* BEGIN Reading passage *

Running traefik as a systemd service
Intro
According to its purveyors, "Traefik is a leading modern open source reverse proxy and ingress controller that makes deploying services and APIs easy." At a previous job, we were migrating our Hashicorp Nomad environment from Fabio to Traefik when I left. I didn't spend much time with it before I left, but I remembered it was fast, simple, and had great Nomad and Consul support (always a plus for this Hashicorp fanboy).
Fast forward a couple of years. As I attempt to build up my feeble SRE skills, I'm learning more about the Four Golden Signals of monitoring. But if I want to create fancy Grafana dashboards from fancy Prometheus metrics, nginx isn't going to cut it (the open-source version doesn't provide site-specific metrics). By contrast, Traefik provides the Prometheus metrics that plants crave .
But we'll get to the monitoring specifics in a future post. For now, let's talk installation!
Installing on baremetal
-
Download the binary from Traefik's github page and install (I typically use
/usr/local/bin/as my installation directory). -
OS-level configuration:
- Create a system group and user
- Set up a systemd tmpfile. Place the following into
/etc/tmpfiles.d/traefik.conf:d /run/traefik 0770, then runsystemd-tmpfiles --create - Create the systemd unitfile and place in
/etc/systemd/system/traefik.service. The below is what I use, it may need slight tweaking for your use case.
[Unit]
Description=Traefik (pronounced traffic) is a modern HTTP reverse proxy and load balancer that makes deploying microservices easy.
After=network.target
[Service]
User=traefik
Group=traefik
ExecReload=/bin/kill -HUP $MAINPID
ExecStart=/usr/local/bin/traefik --config-file=/etc/traefik/traefik.yaml
PIDFile=/run/traefik/traefik.pid
ProtectHome=true
ProtectSystem=full
PrivateTmp=true
CapabilityBoundingSet=CAP_NET_BIND_SERVICE
AmbientCapabilities=CAP_NET_BIND_SERVICE
NoNewPrivileges=True
WorkingDirectory=/var/lib/traefik
ReadWriteDirectories=/var/lib/traefik/plugins-storage
[Install]
WantedBy=default.target
Traefik File Provider (Configuration Discovery)
Traefik has a number of Configuration Discovery Providers. I use Hashicorp Consul in my lab, but I'm going to go over the file provider, since it doesn't require deploying another app and/or running on a public cloud.
Enabling
Put this into your static config:
providers:
file:
# This is my personal config, feel free to
# use whichever directory you want
directory: /etc/traefik/dynamic
watch: true
Once that configuration is active, you can place Traefik config files into that directory and Traefik will apply them immediately, no restart needed. Sounds convenient, right? Of course, but there are a few footguns as well.

* END Reading passage *
* BEGIN Data provided *

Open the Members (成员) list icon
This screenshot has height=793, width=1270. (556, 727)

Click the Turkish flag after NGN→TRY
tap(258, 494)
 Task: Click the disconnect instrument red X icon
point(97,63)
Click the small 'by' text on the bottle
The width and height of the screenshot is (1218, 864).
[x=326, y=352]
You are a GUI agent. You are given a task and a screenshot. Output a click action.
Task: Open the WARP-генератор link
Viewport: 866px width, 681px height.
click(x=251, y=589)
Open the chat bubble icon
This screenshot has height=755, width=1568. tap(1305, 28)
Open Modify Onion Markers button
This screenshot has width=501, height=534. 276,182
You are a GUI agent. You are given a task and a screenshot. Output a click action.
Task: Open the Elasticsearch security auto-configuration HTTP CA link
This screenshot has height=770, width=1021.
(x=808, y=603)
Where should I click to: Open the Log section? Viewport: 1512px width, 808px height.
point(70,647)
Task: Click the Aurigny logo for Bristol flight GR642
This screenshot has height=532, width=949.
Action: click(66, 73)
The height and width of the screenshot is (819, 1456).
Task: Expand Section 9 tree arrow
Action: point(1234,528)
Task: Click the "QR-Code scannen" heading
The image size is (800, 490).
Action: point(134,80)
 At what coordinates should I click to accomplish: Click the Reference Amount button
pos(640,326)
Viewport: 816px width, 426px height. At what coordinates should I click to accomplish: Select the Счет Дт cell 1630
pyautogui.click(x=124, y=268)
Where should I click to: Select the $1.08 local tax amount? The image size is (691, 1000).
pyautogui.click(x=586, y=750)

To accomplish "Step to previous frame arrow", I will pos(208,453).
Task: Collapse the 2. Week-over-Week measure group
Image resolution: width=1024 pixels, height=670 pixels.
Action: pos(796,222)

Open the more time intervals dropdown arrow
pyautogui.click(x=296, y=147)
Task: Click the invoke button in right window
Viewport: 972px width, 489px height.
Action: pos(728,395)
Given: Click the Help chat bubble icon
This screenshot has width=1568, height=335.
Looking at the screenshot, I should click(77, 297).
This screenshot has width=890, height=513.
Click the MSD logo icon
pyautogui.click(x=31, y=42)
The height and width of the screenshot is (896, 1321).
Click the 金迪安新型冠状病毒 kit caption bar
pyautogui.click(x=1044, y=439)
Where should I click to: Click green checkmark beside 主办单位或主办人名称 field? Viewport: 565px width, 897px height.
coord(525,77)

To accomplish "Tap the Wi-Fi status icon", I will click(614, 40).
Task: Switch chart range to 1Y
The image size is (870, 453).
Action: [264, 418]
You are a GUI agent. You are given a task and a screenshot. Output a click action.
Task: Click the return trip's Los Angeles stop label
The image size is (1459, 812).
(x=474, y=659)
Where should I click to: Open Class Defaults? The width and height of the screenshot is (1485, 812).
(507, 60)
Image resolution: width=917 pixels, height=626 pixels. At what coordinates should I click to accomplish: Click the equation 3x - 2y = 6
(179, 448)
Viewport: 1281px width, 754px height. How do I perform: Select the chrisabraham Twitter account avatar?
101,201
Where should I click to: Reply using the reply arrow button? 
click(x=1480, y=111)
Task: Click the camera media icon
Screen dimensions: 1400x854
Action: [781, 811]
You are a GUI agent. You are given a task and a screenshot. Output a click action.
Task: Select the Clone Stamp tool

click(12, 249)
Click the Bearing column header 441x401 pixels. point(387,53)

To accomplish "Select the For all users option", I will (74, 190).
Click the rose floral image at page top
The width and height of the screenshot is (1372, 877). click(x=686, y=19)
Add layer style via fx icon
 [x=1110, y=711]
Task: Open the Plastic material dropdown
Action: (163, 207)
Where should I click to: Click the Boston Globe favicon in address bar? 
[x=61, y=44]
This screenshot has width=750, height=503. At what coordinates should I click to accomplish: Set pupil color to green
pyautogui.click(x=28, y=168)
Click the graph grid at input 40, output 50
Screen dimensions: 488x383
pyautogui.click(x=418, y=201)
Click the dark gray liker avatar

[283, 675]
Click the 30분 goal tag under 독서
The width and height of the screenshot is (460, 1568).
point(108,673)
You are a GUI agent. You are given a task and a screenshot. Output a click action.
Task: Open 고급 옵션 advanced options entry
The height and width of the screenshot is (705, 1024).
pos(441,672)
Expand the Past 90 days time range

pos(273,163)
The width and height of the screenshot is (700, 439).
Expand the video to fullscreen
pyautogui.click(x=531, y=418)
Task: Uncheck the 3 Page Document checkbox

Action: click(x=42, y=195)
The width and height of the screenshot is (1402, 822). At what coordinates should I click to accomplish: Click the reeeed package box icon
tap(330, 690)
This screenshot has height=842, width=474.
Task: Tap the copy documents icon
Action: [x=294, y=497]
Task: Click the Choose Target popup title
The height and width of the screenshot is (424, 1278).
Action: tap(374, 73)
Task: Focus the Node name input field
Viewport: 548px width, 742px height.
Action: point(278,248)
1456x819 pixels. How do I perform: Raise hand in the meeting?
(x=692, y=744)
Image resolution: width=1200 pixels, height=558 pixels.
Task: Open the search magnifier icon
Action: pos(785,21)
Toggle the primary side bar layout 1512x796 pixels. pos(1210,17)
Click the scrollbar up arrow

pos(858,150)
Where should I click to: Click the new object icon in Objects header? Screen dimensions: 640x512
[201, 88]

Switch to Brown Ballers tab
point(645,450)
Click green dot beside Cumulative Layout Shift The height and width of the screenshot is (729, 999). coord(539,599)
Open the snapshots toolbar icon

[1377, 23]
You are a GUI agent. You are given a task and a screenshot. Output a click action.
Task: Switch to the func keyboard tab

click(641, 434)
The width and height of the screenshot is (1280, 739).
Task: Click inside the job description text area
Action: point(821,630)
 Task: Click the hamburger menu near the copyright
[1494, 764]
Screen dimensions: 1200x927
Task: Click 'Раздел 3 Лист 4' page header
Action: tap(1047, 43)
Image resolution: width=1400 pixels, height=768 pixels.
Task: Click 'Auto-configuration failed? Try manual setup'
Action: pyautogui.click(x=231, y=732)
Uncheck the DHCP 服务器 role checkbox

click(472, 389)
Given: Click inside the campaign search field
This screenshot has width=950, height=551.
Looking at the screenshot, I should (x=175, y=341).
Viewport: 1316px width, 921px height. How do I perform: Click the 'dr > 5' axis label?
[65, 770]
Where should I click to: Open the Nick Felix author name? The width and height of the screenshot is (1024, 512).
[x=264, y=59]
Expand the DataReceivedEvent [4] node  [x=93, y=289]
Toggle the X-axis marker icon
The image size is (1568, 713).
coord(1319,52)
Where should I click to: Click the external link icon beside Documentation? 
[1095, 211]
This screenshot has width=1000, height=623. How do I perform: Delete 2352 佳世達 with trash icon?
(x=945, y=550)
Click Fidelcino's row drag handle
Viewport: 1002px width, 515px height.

* END Data provided *

■ **Short task 1**:
Answer these questions from the Traefik post:
(a) What was the writer's previous job migrating its Nomad environment away from?
(b) Which directory does the writer typically use when installing the binary?
(c) Which directory does the writer's file provider config point to?
■ **Short task 2**:
Decide whether each statement agrees with the Traefik post. Answer yes or no and quote the words that decide it.
(a) The open-source version of nginx provides site-specific metrics.
(b) The writer uses Hashicorp Consul in a lab.
(c) Traefik must be restarted after config files are placed into the watched directory.
■ **Short task 3**: List every step the Traefik post gives under "OS-level configuration."

■ **Solution 1**:
(a) Fabio
(b) /usr/local/bin/
(c) /etc/traefik/dynamic

■ **Solution 2**:
(a) No: "the open-source version doesn't provide site-specific metrics"
(b) Yes: "I use Hashicorp Consul in my lab"
(c) No: "Traefik will apply them immediately, no restart needed"

■ **Solution 3**:
- Create a system group and user
- Set up a systemd tmpfile
- Create the systemd unitfile and place it in /etc/systemd/system/traefik.service